— 选段 —
美文网首页
tensorflow dataset四种迭代器使用

tensorflow dataset四种迭代器使用

作者: 我爱吃海鲜 | 来源:发表于2019-02-02 17:44 被阅读0次

背景

本文介绍dataset的常见四种使用方式。废话不多说,直接进入正题。

dataset作为tf官方提供的数据处理api,在模型构建过程中必不可少。本文仅对dataset的迭代器进行介绍,tf官方给出了四种常见的迭代器:one_shot,initializable,reinitializable,feedable。

one_shot iterator就是该迭代器只会将对应的数据消费一次,消费完抛OutOfRangeError,通过外部包一层try-catch来捕获该异常。

initializable iterator在one_shot的基础上可以多次使用该iterator,但是每次消费完数据集后,需要重新初始化,简单来说,实现了单个iterator下单个dataset中填充数据的切换。

reinitalizable iterator实现单个iterator下多个dataset的切换。

feedable iterator实现了多个iterator下多个dataset的切换。

通常,我们在训练若干步后进行一次评估,对于这种常见,建议使用feedable iterator进行数据消费,实现的方式可见下文的代码,简单来说,就是创建同时创建训练数据集的迭代器和测试数据集的迭代器,通过handler来控制何时消费训练数据集,何时消费测试数据集。

文字始终是乏味的,show me the code:

1、导入环境

# import env

import tensorflow as tf

import numpy as np

2、构建数据

# data info : from numpy or from tfrecord

# fake data from numpy

train_np = (np.random.sample(size=(100,4)),np.random.randint(2,size=(100,1)))

test_np  = (np.random.sample(size=(20,4)),np.random.randint(2,size=(20,1)))

valid_np = (np.random.sample(size=(10,4)),np.random.randint(2,size=(10,1)))

3、one_shot iterator

# Usage 1: one_shot iterator and consume data

# adv: simple,one shot iterator without init,use it directly

# disadv: can only used once

train_iterator = train_data.make_one_shot_iterator()

test_iterator  = test_data.make_one_shot_iterator()

valid_iterator = valid_data.make_one_shot_iterator()

next_train = train_iterator.get_next()

next_test  = test_iterator.get_next()

next_valid = valid_iterator.get_next()

exit_num = 1

with tf.Session() as sess:

    # consume train sample

    i = 0

    while True:

        try:

            sample = sess.run(next_train)

            i += 1

            print("train_sample:",sample[0])

            if exit_num == i:

                break

        except tf.errors.OutOfRangeError:

            print("All Train Sample consumed!")

    # consume test sample

    i = 0

    while True:

        try:

            sample = sess.run(next_test)

            i += 1

            print("train_sample:",sample[0])

            if exit_num == i:

                break

        except tf.errors.OutOfRangeError:

            print("All Train Sample consumed!")

— 任务说明 —
请把上面讲 TensorFlow dataset 迭代器的选段里的这句话译成英文:"feedable iterator实现了多个iterator下多个dataset的切换。"

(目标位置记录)
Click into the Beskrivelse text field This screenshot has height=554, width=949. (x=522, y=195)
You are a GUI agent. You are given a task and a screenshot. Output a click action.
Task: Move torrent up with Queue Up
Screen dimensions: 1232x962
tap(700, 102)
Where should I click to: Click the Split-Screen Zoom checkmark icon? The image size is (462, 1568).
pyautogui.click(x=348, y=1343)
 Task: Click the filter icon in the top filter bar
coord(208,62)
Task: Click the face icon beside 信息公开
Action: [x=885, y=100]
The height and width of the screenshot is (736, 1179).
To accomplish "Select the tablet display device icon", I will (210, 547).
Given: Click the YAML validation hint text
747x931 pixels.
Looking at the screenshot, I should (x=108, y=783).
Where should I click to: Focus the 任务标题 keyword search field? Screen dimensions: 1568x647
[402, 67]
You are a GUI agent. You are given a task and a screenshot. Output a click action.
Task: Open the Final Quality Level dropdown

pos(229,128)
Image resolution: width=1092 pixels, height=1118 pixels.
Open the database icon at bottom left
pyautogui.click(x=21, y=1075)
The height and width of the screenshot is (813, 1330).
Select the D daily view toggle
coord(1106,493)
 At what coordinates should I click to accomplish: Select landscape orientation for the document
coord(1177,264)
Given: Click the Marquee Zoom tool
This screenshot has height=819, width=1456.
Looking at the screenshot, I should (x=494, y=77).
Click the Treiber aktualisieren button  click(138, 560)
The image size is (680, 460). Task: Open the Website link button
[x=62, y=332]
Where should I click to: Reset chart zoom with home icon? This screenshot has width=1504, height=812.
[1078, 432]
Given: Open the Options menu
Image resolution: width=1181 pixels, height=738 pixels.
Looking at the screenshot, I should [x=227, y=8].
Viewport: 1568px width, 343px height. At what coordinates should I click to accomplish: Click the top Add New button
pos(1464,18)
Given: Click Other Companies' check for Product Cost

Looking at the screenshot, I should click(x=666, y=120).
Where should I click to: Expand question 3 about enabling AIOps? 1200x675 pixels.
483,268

— 回答内容 —
The feedable iterator enables switching among multiple datasets under multiple iterators.